Every record, down to the last line, must be given again exactly.
BEGIN The data
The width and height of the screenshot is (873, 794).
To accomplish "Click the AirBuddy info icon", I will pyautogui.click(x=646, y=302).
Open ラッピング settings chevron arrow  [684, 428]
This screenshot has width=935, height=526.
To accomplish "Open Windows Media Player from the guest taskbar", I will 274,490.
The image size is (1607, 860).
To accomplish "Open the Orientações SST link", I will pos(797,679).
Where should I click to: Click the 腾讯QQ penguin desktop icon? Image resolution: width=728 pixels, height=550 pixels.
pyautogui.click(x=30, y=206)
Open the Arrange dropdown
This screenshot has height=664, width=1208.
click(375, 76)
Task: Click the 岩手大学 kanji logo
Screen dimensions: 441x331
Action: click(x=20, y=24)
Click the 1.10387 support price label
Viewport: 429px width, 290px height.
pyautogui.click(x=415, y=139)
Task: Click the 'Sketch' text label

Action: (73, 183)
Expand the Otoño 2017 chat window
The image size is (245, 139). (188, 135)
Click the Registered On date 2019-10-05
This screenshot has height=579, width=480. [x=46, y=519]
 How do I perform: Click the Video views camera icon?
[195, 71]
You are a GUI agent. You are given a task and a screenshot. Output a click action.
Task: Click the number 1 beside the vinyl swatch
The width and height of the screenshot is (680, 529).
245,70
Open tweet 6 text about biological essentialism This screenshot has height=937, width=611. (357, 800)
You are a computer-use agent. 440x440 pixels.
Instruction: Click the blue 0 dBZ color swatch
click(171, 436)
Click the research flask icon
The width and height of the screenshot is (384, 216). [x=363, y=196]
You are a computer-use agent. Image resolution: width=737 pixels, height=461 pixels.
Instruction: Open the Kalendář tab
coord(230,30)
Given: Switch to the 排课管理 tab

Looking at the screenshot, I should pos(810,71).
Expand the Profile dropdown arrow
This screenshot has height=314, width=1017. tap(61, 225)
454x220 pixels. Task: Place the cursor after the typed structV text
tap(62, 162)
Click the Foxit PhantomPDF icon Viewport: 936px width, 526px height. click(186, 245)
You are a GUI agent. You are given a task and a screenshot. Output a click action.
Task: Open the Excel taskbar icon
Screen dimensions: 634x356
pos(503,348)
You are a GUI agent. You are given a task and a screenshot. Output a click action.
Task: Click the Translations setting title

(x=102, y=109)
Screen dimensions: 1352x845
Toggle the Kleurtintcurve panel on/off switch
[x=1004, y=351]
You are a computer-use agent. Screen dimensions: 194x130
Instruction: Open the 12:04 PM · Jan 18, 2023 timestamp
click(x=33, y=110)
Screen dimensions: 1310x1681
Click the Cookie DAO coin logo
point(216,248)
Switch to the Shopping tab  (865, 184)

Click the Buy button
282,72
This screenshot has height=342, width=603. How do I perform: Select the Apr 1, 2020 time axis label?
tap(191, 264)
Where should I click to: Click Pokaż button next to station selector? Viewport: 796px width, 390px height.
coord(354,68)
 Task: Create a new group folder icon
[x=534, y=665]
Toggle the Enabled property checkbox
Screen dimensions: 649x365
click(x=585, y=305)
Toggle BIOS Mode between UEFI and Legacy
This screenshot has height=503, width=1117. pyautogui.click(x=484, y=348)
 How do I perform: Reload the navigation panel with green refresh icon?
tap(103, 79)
END The data
** Task result **
The width and height of the screenshot is (873, 794).
To accomplish "Click the AirBuddy info icon", I will pyautogui.click(x=646, y=302).
Open ラッピング settings chevron arrow  [684, 428]
This screenshot has width=935, height=526.
To accomplish "Open Windows Media Player from the guest taskbar", I will 274,490.
The image size is (1607, 860).
To accomplish "Open the Orientações SST link", I will pos(797,679).
Where should I click to: Click the 腾讯QQ penguin desktop icon? Image resolution: width=728 pixels, height=550 pixels.
pyautogui.click(x=30, y=206)
Open the Arrange dropdown
This screenshot has height=664, width=1208.
click(375, 76)
Task: Click the 岩手大学 kanji logo
Screen dimensions: 441x331
Action: click(x=20, y=24)
Click the 1.10387 support price label
Viewport: 429px width, 290px height.
pyautogui.click(x=415, y=139)
Task: Click the 'Sketch' text label

Action: (73, 183)
Expand the Otoño 2017 chat window
The image size is (245, 139). (188, 135)
Click the Registered On date 2019-10-05
This screenshot has height=579, width=480. [x=46, y=519]
 How do I perform: Click the Video views camera icon?
[195, 71]
You are a GUI agent. You are given a task and a screenshot. Output a click action.
Task: Click the number 1 beside the vinyl swatch
The width and height of the screenshot is (680, 529).
245,70
Open tweet 6 text about biological essentialism This screenshot has height=937, width=611. (357, 800)
You are a computer-use agent. 440x440 pixels.
Instruction: Click the blue 0 dBZ color swatch
click(171, 436)
Click the research flask icon
The width and height of the screenshot is (384, 216). [x=363, y=196]
You are a computer-use agent. Image resolution: width=737 pixels, height=461 pixels.
Instruction: Open the Kalendář tab
coord(230,30)
Given: Switch to the 排课管理 tab

Looking at the screenshot, I should pos(810,71).
Expand the Profile dropdown arrow
This screenshot has height=314, width=1017. tap(61, 225)
454x220 pixels. Task: Place the cursor after the typed structV text
tap(62, 162)
Click the Foxit PhantomPDF icon Viewport: 936px width, 526px height. click(186, 245)
You are a GUI agent. You are given a task and a screenshot. Output a click action.
Task: Open the Excel taskbar icon
Screen dimensions: 634x356
pos(503,348)
You are a GUI agent. You are given a task and a screenshot. Output a click action.
Task: Click the Translations setting title

(x=102, y=109)
Screen dimensions: 1352x845
Toggle the Kleurtintcurve panel on/off switch
[x=1004, y=351]
You are a computer-use agent. Screen dimensions: 194x130
Instruction: Open the 12:04 PM · Jan 18, 2023 timestamp
click(x=33, y=110)
Screen dimensions: 1310x1681
Click the Cookie DAO coin logo
point(216,248)
Switch to the Shopping tab  (865, 184)

Click the Buy button
282,72
This screenshot has height=342, width=603. How do I perform: Select the Apr 1, 2020 time axis label?
tap(191, 264)
Where should I click to: Click Pokaż button next to station selector? Viewport: 796px width, 390px height.
coord(354,68)
 Task: Create a new group folder icon
[x=534, y=665]
Toggle the Enabled property checkbox
Screen dimensions: 649x365
click(x=585, y=305)
Toggle BIOS Mode between UEFI and Legacy
This screenshot has height=503, width=1117. pyautogui.click(x=484, y=348)
 How do I perform: Reload the navigation panel with green refresh icon?
tap(103, 79)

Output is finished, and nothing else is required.